╭─ Supplied records

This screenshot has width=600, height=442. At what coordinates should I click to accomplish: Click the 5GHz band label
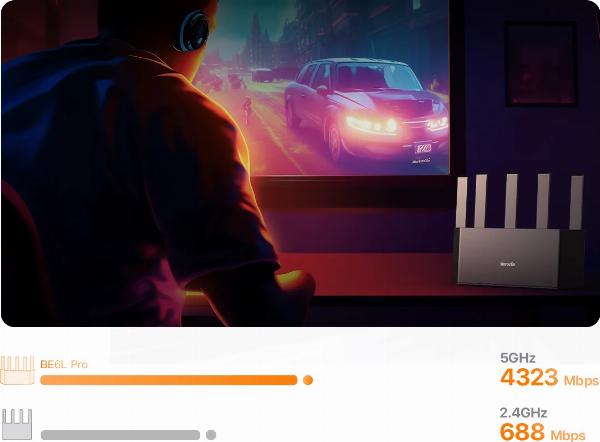pos(518,358)
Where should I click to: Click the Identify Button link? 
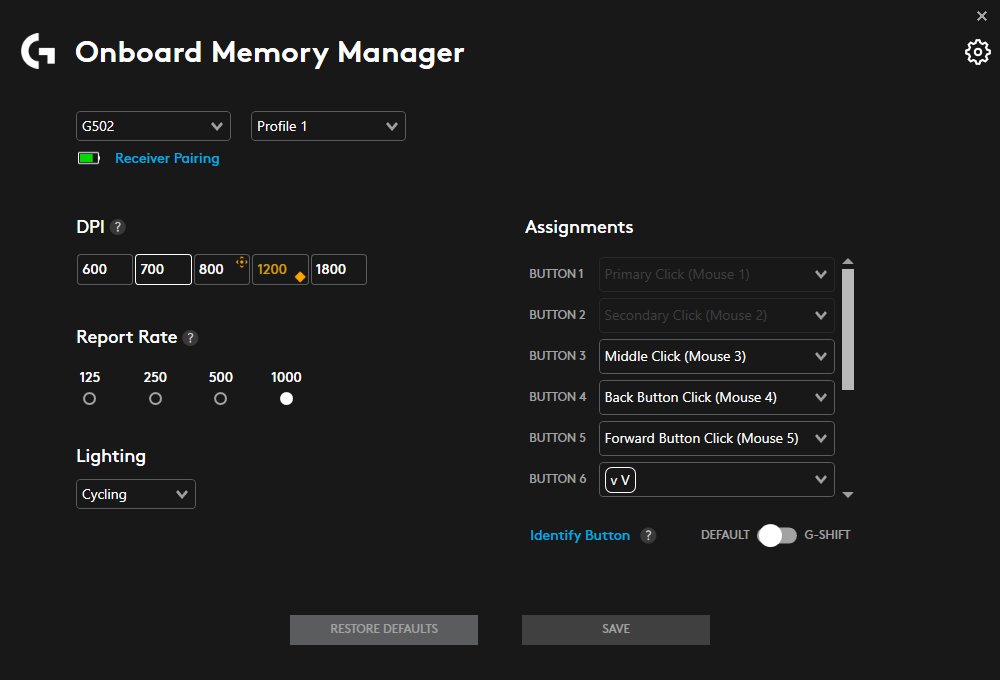[580, 535]
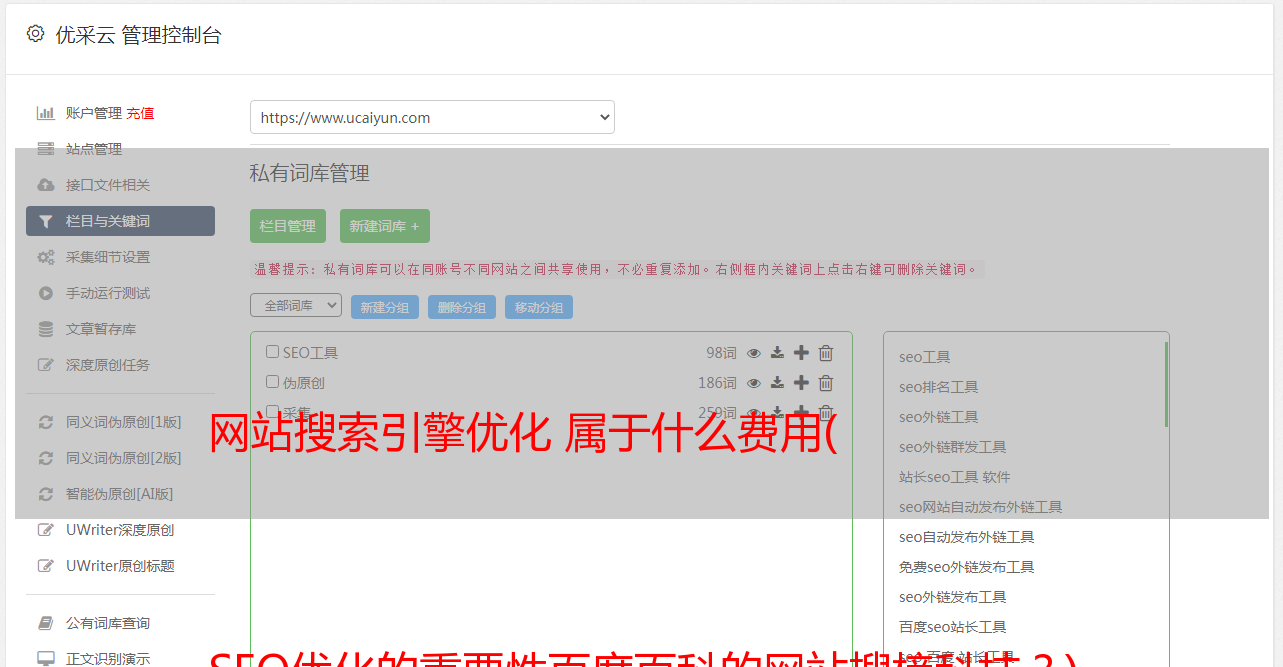Image resolution: width=1283 pixels, height=667 pixels.
Task: Open the site URL dropdown
Action: point(432,117)

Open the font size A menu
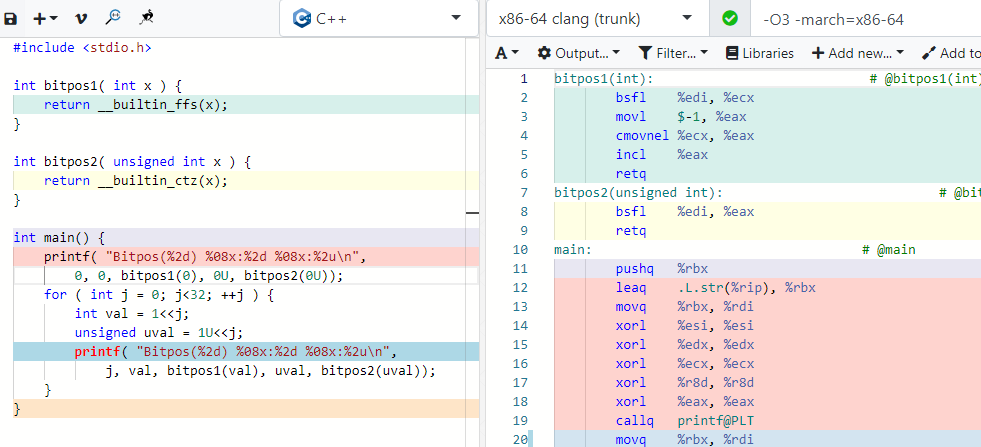pos(507,53)
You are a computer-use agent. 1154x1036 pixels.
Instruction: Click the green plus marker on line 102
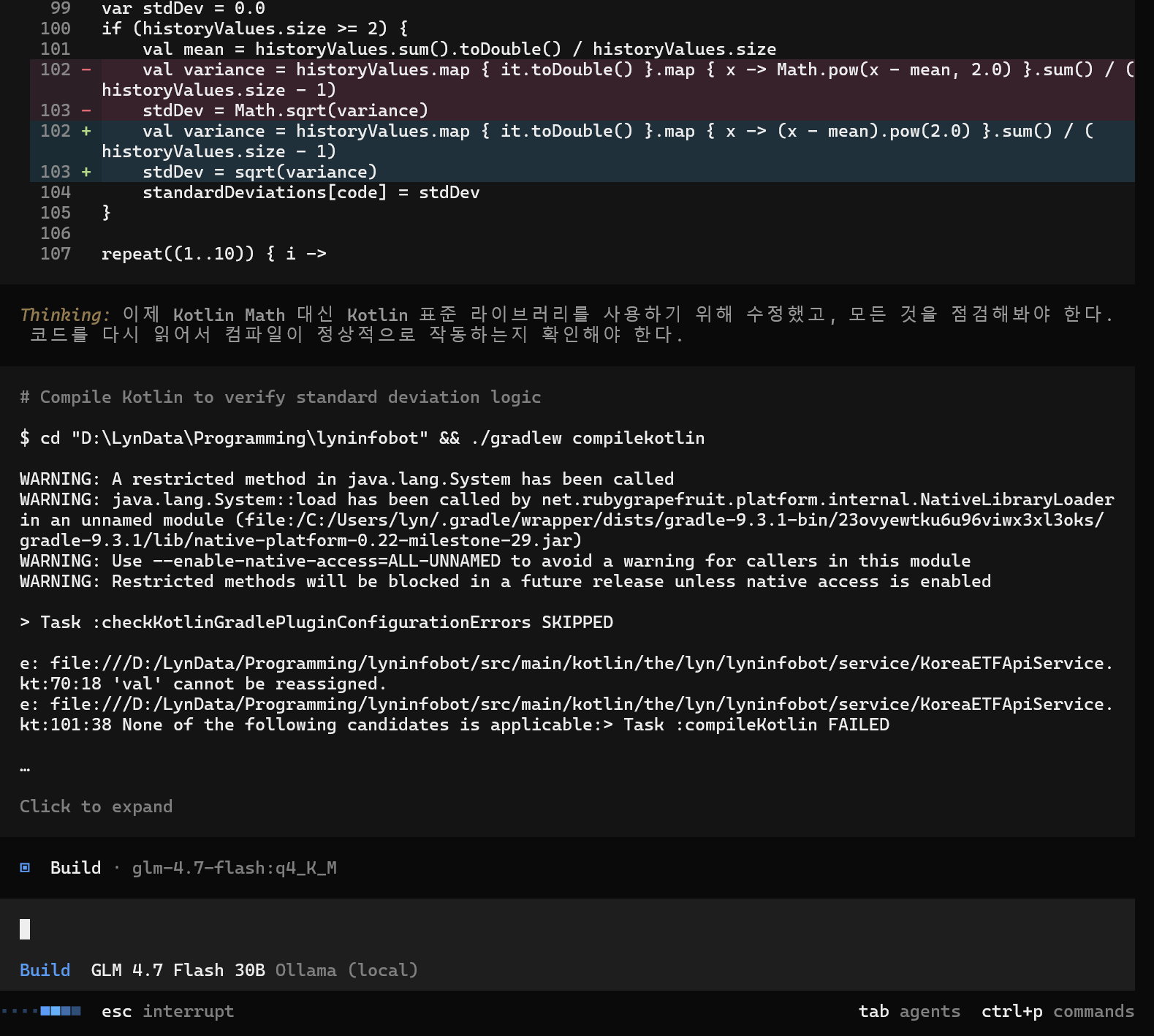tap(86, 131)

╰─

> [What is being asked]: Leave the pictures out, and reproduce only the lines from the line holding "Where should I" through the last line of the material, both included.

> [Written reply]:
Where should I click to: Click the Identify Button link? 
[580, 535]
Image resolution: width=1283 pixels, height=667 pixels.
Task: Open the site URL dropdown
Action: point(432,117)

Open the font size A menu
pos(507,53)
You are a computer-use agent. 1154x1036 pixels.
Instruction: Click the green plus marker on line 102
tap(86, 131)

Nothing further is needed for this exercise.